Exercise description: Copy out each line of the entries below in which the string "field" appears.
::::::::::
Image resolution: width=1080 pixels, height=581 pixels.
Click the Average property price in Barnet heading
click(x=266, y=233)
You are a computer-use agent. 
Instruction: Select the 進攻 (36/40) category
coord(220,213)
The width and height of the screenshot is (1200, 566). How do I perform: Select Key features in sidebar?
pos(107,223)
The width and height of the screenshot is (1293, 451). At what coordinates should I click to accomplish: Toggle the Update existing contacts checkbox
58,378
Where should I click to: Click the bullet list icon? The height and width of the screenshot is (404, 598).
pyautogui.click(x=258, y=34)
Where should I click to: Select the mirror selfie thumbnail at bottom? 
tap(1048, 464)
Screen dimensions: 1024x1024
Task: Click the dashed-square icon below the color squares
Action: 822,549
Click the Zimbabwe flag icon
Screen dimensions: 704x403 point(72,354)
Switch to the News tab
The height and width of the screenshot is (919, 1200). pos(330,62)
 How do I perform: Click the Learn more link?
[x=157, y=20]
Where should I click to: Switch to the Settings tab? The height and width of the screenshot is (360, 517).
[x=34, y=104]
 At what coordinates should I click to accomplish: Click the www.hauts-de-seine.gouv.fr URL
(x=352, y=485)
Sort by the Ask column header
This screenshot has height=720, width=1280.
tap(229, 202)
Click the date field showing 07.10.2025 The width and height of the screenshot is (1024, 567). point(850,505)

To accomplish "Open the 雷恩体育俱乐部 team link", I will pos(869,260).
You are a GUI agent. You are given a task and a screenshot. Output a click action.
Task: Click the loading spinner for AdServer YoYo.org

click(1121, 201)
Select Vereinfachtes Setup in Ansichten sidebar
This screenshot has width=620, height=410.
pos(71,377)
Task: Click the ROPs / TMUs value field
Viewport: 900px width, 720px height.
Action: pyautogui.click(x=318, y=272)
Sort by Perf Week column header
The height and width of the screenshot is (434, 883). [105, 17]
::::::::::
Exercise response:
Click the date field showing 07.10.2025 The width and height of the screenshot is (1024, 567). point(850,505)
Task: Click the ROPs / TMUs value field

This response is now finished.